Tommi's work focused on the analysis, design and implementation of efficient algorithms that combine algebraic decision procedures (mathematical solving) and logical reasoning capabilities (proving services). In particular, he took part to the requirement analysis, design and implementation of the new version of MathSAT [2], a system combining the (high-performance) boolean reasoning capabilities with the mathematical solving capability. His main contributions were the designing and implementing the top-level solver module and the preprocessor for non-clausal formulae in the new version of the MathSAT solver. The top-level solver extends the Minisat Boolean satisfiability checker developed at Chalmers University by interfacing it with the data structures representing non-Boolean formulae and with theory specific solvers such as one for the theory of equality with uninterpreted functions and one for linear and non-linear arithmetics. The preprocessor for non-clausal formulae enables one to use more natural and compact form for describing problems. The formulae are then translated to the special conjunctive normal form accepted by the top-level solver by a series of satisfiability preserving steps. In addition, he has contributed to the bounded model checker module of the NuSMV symbolic model checker. He has improved the Boolean circuit package in NuSMV so that it now produces more compact representations of problems. Furthermore, he has designed and implemented a module for incremental satisfiability checking in NuSMV. Based on this module, he has implemented the temporal induction algorithms described by Een and Sorensen in [6] and integrated incremental SAT solving also to bounded model checking of linear time temporal properties. During his stay in Trento he has participated in two conferences, the International Conference on Application of Concurrency to System Design (ACSD 2004) in Hamilton, Canada, June 2004 and 25th International Conference on Application and Theory of Petri Nets (ATPN 2004) in Bologna, Italy, June 2004. In these conferences, he presented new results concerning the symmetry reduction method for explicit state space anylysis obtained prior to the visit at IRST. The presented papers are [7][8] The conference trips were funded by IRST through the CALCULEMUS project.Peter van Rossum (The Netherlands). Young visiting researcher at IRST (Trento) from 15/1/04 to 31/8/04.

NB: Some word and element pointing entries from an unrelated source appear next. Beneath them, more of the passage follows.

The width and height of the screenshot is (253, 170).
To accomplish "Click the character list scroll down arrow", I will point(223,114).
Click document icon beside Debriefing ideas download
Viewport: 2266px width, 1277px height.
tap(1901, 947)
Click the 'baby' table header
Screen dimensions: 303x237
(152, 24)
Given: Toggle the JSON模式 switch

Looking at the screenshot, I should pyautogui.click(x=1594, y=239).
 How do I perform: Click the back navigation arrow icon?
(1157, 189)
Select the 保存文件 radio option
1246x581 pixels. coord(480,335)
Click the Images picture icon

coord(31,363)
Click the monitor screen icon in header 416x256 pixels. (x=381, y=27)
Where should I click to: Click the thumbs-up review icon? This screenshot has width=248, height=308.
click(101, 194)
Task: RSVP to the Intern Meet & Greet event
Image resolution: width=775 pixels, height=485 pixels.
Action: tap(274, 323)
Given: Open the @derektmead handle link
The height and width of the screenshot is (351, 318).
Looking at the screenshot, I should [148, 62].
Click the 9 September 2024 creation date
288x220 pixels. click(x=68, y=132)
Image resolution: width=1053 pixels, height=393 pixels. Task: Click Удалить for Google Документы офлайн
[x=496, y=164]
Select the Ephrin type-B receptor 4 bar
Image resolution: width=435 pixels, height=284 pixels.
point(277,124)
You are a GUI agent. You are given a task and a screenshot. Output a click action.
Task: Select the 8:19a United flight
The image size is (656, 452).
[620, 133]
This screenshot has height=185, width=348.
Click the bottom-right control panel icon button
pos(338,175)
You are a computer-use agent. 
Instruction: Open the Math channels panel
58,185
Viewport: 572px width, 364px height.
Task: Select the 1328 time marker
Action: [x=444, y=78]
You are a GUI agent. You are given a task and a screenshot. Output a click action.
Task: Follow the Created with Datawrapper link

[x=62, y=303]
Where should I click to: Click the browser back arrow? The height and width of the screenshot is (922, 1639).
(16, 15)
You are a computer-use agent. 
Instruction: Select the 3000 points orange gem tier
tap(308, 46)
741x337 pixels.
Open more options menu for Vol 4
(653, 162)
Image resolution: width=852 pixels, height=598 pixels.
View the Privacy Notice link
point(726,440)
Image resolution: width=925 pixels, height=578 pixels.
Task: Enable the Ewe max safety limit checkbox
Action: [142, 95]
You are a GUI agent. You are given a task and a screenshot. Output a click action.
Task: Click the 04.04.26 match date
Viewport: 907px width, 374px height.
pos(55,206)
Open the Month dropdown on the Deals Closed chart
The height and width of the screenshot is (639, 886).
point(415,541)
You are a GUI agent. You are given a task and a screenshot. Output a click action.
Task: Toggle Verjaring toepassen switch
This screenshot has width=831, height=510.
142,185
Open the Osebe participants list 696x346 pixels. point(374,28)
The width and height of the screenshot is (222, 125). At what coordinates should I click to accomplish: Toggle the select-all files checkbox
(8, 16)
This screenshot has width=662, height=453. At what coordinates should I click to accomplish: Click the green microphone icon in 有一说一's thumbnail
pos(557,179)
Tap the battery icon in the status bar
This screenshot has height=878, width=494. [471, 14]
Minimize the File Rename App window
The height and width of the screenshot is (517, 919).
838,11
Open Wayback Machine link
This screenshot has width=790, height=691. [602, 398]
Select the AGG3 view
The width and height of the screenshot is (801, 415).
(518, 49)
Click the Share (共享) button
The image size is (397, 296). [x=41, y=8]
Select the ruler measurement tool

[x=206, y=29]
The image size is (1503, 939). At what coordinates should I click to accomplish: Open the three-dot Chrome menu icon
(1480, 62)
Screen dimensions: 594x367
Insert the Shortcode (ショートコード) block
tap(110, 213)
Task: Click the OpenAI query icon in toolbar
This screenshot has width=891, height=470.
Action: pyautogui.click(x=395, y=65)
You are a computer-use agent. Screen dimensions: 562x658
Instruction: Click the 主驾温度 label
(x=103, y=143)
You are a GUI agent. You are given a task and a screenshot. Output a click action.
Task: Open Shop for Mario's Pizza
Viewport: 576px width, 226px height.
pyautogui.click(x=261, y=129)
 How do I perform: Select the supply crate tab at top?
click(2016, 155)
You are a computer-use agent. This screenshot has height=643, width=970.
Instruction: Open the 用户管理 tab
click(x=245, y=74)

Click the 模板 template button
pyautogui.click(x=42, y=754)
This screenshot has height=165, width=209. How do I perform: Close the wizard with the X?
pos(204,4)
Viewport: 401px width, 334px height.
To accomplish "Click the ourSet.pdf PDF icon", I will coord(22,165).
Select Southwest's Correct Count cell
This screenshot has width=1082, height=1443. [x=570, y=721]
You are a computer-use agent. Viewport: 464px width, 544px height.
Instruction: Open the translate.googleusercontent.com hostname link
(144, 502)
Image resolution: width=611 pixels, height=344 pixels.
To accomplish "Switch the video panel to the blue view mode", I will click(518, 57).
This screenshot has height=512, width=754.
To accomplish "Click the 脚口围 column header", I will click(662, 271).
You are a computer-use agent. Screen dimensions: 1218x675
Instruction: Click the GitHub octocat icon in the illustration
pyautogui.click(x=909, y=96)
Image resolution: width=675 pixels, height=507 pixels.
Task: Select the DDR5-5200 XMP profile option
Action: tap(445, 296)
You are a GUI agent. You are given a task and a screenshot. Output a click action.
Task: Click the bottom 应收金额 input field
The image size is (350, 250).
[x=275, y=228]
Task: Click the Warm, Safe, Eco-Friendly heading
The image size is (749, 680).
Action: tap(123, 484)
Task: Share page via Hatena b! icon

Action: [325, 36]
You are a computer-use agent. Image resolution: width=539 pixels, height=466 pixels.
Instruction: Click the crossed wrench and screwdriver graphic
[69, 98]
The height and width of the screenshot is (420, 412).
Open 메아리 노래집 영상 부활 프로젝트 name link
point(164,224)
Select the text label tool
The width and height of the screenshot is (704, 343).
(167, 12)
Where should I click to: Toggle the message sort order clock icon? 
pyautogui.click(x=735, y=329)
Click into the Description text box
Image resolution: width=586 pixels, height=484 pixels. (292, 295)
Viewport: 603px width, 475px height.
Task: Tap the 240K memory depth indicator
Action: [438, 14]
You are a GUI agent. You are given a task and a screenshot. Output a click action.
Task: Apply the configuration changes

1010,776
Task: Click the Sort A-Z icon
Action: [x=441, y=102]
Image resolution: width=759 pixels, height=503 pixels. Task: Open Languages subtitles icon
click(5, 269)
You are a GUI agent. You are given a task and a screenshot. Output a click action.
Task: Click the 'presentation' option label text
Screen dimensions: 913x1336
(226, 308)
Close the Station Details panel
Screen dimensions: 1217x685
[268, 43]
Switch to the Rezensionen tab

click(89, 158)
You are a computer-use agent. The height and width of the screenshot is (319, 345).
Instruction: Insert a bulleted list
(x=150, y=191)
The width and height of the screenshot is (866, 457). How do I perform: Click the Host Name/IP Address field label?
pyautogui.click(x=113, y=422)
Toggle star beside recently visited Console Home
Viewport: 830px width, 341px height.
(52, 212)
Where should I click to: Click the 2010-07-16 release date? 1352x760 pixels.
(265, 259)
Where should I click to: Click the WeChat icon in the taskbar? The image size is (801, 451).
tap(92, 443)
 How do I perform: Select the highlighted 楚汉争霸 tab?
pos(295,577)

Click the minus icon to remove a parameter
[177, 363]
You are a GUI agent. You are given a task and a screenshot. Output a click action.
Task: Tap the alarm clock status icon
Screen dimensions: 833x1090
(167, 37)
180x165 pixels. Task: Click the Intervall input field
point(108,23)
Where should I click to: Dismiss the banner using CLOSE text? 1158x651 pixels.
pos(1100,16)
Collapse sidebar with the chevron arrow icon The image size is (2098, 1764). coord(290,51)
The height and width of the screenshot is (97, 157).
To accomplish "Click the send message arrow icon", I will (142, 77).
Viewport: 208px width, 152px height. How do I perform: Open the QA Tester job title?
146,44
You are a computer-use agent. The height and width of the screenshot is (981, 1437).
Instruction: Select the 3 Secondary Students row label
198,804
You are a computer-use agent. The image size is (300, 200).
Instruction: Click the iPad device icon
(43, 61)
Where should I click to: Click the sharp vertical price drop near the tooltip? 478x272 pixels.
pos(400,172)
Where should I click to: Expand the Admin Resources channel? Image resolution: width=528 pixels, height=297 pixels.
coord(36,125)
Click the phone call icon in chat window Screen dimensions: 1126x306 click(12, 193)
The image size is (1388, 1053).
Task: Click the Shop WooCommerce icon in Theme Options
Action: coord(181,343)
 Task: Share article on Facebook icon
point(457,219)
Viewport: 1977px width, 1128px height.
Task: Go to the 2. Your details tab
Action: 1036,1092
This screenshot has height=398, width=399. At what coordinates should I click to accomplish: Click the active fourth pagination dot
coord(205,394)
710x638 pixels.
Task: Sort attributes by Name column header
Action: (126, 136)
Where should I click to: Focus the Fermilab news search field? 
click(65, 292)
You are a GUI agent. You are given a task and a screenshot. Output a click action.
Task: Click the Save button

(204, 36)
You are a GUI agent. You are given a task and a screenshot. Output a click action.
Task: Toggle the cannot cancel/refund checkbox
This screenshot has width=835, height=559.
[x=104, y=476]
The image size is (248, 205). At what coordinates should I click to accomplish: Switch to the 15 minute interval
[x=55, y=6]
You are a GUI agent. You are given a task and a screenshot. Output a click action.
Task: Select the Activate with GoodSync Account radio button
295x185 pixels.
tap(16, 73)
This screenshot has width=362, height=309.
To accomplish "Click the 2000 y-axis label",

The focus of his work has been towards the constant improvement of the model checker NuSMV. Initially this involved working on increasing the functionality provided by the program, by means of allowing input files to be automatically run through external preprocessors. He also made the modifications necessary to integrate the improved RBC encodings which Tommi Junttila had provided. He has been involved in the revision of the user-manual and tutorial to reflect the changes made to NuSMV. The other main area of his work has been to investigate the boolean encoding methods used by NuSMV, with the aim of improving the solution times for SAT-based bounded model checking. Primarily, it has focused on reducing the size of the formula which is passed to the external SAT solver. He has also been involved in the testing and benchmarking of the new incremental algorithms which have been added to the latest version of NuSMV.